Development and retrospective validation of SCOUT: scalable clinical oversight of large language models via uncertainty triangulation
Authors
Affiliations (1)
Affiliations (1)
- Department of Cardiology, State Key Laboratory of Cardiovascular Disease, National Center for Cardiovascular Diseases, Fuwai Hospital, Chinese Academy of Medica
Abstract
Large language models (LLMs) are increasingly used in clinical workflows, yet requiring clinician review of every AI output negates the efficiency gains that motivate their adoption. We present SCOUT (Scalable Clinical Oversight via Uncertainty Triangulation), a model-agnostic meta-verification framework that selectively defers unreliable LLM predictions to clinicians by triangulating three orthogonal signals: model heterogeneity, stochastic inconsistency, and reasoning critique.
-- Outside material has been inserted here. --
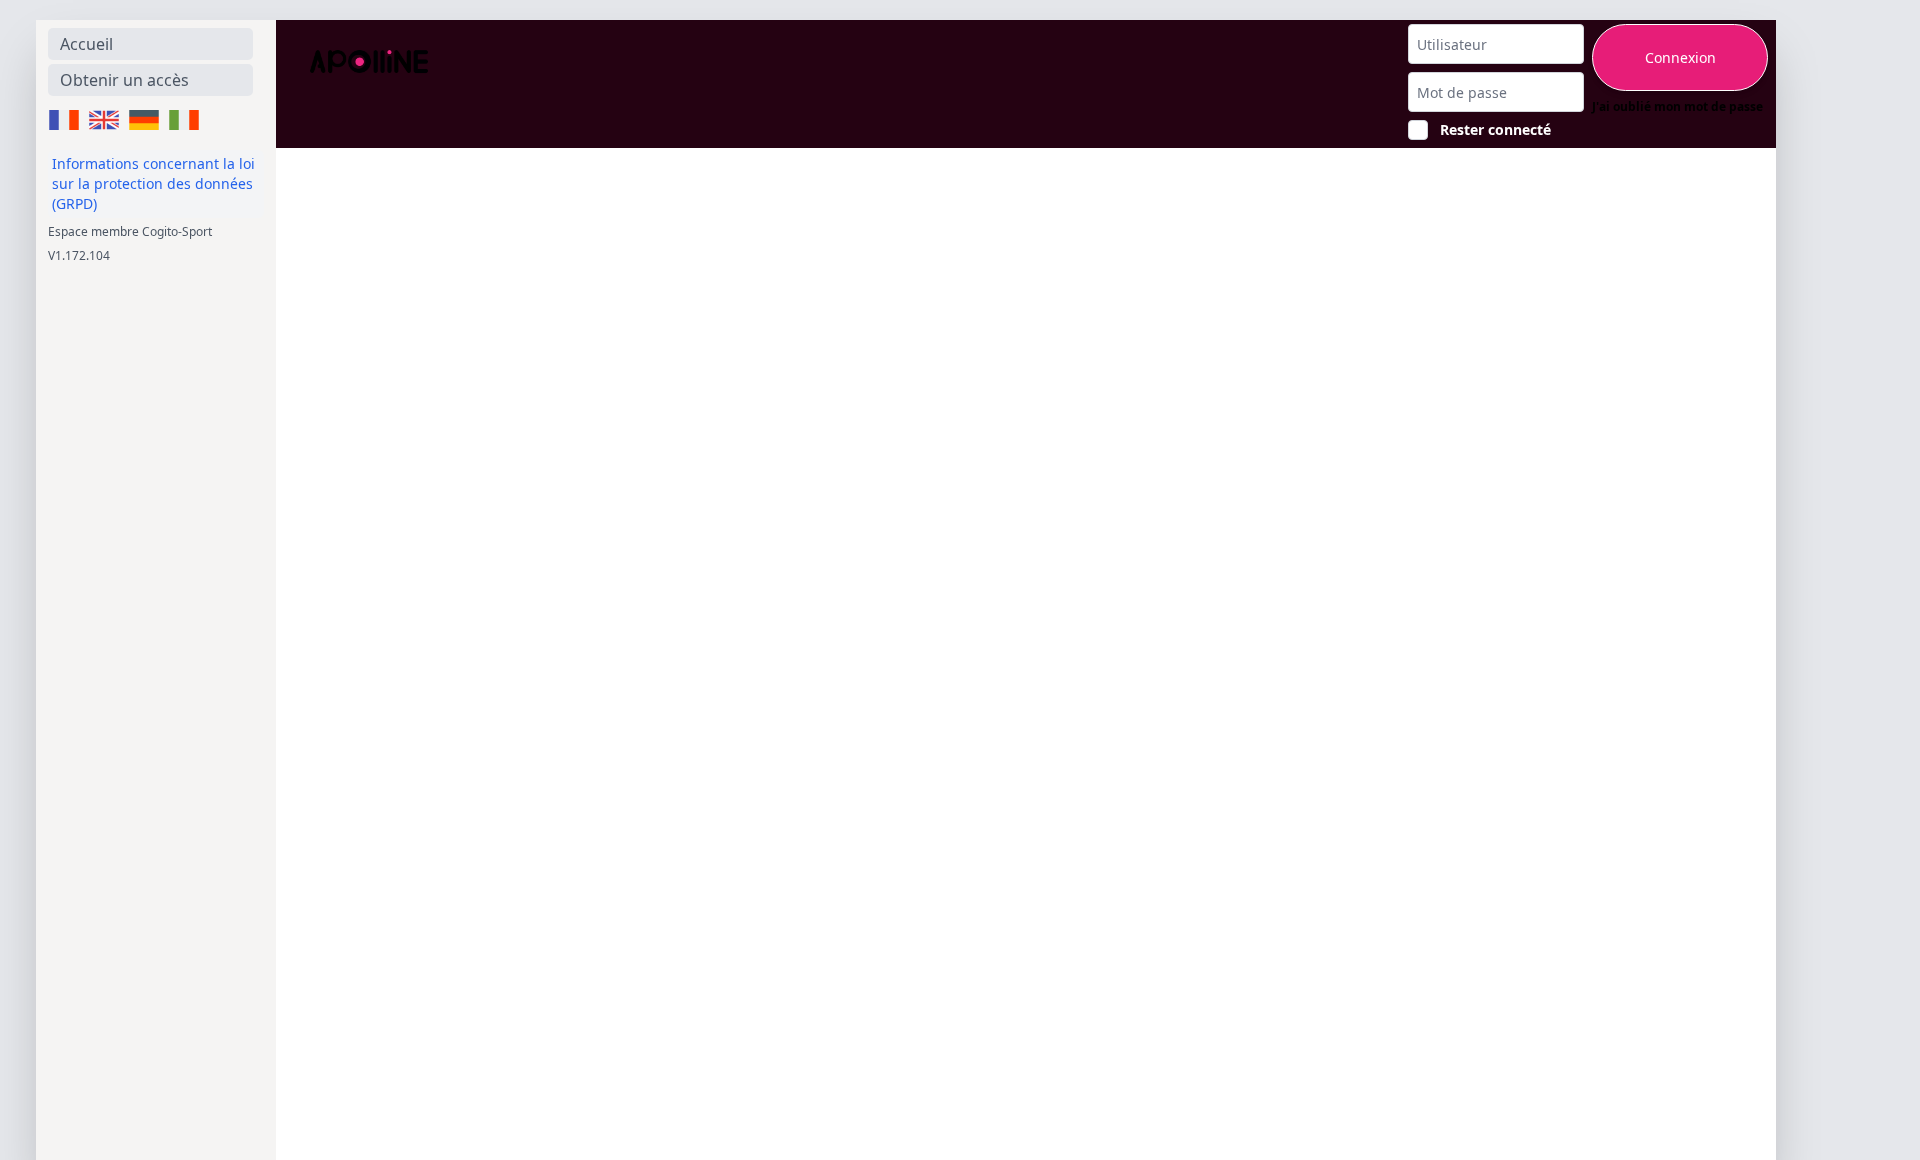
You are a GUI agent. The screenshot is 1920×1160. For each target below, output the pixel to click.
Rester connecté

In this retrospective development and validation study, we derived the framework on a discovery cohort (n = 405) and validated it across three clinically distinct tasks using 4 independent retrospective cohorts: coronary heart disease subtyping (n = 2,271), liver cancer screening from radiology reports (n = 3,373), and diseased coronary vessel counting (n = 286). SCOUT reduced the volume of cases requiring human review by 45% to 83%, with projected final accuracy of 99.1% to 100.0% assuming expert correction of all flagged cases. SCOUT provides a scalable, retrospectively validated approach for deploying generative AI in clinical medicine without compromising patient safety. Prospective randomized validation is underway to confirm real-world clinical utility.